Enfin, elles pénétrèrent dans la cabane, toutes deux blotties l’une contre l’autre. Arrivées près de la petite table, elles virent des éclaboussures de sang s’écraser sur leurs pieds. Cela paraissait invraisemblable. Florence effleura de la main la tache rouge sur son orteil, qu’elle retira aussitôt. Puis, elle la renifla et perçut une odeur très forte. Ça sentait le soufre. Alors qu’elle s’essuyait le doigt, l’image du visage d’une femme apparut à la surface de la table. Dès lors, la panique s’empara des deux jeunes filles. Leurs jambes fléchirent, tandis qu’un battement sourd leur martelait poitrines et tempes. Malgré leur envie de crier, Pauline et Florence demeurèrent muettes.

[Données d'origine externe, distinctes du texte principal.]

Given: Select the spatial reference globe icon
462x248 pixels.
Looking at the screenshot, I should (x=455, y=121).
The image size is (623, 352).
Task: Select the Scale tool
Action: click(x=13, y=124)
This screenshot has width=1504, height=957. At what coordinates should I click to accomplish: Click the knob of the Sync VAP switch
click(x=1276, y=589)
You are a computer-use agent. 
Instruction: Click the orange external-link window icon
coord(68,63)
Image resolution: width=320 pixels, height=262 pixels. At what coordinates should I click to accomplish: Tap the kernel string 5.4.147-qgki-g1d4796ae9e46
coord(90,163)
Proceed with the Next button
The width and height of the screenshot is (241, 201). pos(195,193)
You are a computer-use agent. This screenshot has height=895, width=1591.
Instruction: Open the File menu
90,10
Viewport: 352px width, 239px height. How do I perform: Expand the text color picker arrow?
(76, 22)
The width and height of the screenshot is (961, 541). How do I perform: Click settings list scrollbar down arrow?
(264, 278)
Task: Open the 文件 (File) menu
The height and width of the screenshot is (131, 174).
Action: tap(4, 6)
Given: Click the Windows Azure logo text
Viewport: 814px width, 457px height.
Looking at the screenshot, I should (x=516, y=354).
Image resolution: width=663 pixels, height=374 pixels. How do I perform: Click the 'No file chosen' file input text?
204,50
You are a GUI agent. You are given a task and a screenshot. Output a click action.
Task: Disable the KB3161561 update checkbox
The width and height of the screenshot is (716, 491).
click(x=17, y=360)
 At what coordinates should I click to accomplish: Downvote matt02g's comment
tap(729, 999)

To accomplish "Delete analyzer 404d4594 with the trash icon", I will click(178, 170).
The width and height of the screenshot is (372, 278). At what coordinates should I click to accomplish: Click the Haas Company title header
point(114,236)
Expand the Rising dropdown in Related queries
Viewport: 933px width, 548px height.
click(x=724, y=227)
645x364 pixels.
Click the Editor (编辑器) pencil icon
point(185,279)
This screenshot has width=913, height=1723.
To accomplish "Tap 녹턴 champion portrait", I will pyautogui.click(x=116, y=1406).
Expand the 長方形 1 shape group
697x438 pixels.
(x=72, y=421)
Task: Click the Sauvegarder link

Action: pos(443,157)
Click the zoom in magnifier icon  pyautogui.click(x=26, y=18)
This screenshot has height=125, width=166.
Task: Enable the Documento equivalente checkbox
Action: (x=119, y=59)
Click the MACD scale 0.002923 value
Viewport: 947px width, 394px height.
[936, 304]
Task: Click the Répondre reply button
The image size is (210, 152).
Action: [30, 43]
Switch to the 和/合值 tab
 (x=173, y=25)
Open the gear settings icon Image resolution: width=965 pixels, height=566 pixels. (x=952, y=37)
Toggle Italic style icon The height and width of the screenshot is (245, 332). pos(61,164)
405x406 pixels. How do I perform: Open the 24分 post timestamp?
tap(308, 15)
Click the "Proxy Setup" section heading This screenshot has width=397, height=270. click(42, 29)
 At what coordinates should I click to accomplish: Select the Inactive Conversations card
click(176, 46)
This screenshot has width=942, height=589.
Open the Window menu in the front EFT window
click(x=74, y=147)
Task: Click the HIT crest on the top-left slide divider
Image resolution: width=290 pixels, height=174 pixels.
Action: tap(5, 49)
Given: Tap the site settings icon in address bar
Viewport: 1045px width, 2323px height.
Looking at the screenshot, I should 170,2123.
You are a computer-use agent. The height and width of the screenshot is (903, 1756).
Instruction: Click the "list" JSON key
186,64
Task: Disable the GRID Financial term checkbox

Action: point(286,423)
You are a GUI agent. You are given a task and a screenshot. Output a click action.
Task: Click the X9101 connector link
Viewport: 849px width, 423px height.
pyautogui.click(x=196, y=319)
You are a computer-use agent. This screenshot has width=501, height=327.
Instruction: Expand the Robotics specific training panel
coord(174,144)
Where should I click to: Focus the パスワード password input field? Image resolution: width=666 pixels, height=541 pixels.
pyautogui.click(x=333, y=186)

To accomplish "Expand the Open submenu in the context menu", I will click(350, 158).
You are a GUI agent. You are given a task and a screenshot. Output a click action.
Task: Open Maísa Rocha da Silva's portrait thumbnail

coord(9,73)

Sur la table, le visage se transforma peu à peu en celui d’une Vierge. Florence se passa la langue sur les lèvres, les yeux aussi ronds que des billes, son visage angélique devenu blême.
« Je vous connais toutes les deux. »
Florence était persuadée que la table venait de parler. Paniquée, elle s’enfuit et courut de toutes ses forces jusqu’au rivage.
Voyant Florence se jeter à l’eau et battre très vite des bras, Pauline la rejoignit aussitôt. Elles traversèrent le chenal. Revenues sur l’autre rive, elles s’étendirent sur le dos, le souffle court, les yeux grands ouverts. Des nuées de moustiques tourbillonnaient autour d’elles. Pauline se redressa pour venir s’accroupir près de Florence. Au même moment, elle remarqua des traces de pas qui partaient de la forêt pour s’arrêter au pied de leurs robes.
« Pourquoi t’as fichu le camp aussi vite ? reprit Pauline.
— Je pensais que c’était une blague quand tu disais que la table parlait.
— Eh bien non, c’était la vérité, je ne suis pas une menteuse !
— Ne me fait pas dire ce que je n’ai pas dit », reprit Florence en bondissant sur le côté, tout en scrutant les alentours.
Le silence la rassura.
« Eh, Flo, il y a des empreintes dans le sable, on dirait que quelqu’un est venu jusqu’ici, lança Pauline en se collant à elle.
— Où ça ?
— Là, regarde, à côté de nos affaires.
— Ça alors ! s’exclama Florence.
— Bon Dieu, pourvu que ce ne soit pas Caleb. »
Toutes deux tournèrent la tête en direction des buissons. Florence resta muette, ressentant des crampes lui tenailler le ventre.
« On ferait mieux de rentrer et de dire à mon père que Caleb vient nous espionner jusqu’ici, proposa Florence, les jambes encore toutes tremblantes.
— T’as perdu la boule, on n’est pas censé venir au marais, et puis si c’était lui, il se serait déjà précipité sur nous en gueulant comme un dogue.
Promets-moi de ne rien dire à ton père sur la petite table, c’est notre secret, insista Pauline.
— Promis, craché, si je mens, je vais en enfer, répéta Florence, ses traits délicats se faisant soudain sérieux.
À la suite de quoi, elles éclatèrent de rire.
« Bien, rentrons maintenant. Pourvu que Caleb ne nous voie pas.
— Il peut aller au diable ! », décréta Florence.
[1] Les brumes du marais.
[2] Du patois « Cama Crusa », jambe crue, une créature fantastique et effrayante à la forme d’une jambe surmontée d’un œil. Un conte de croquemitaine propre à la Gascogne.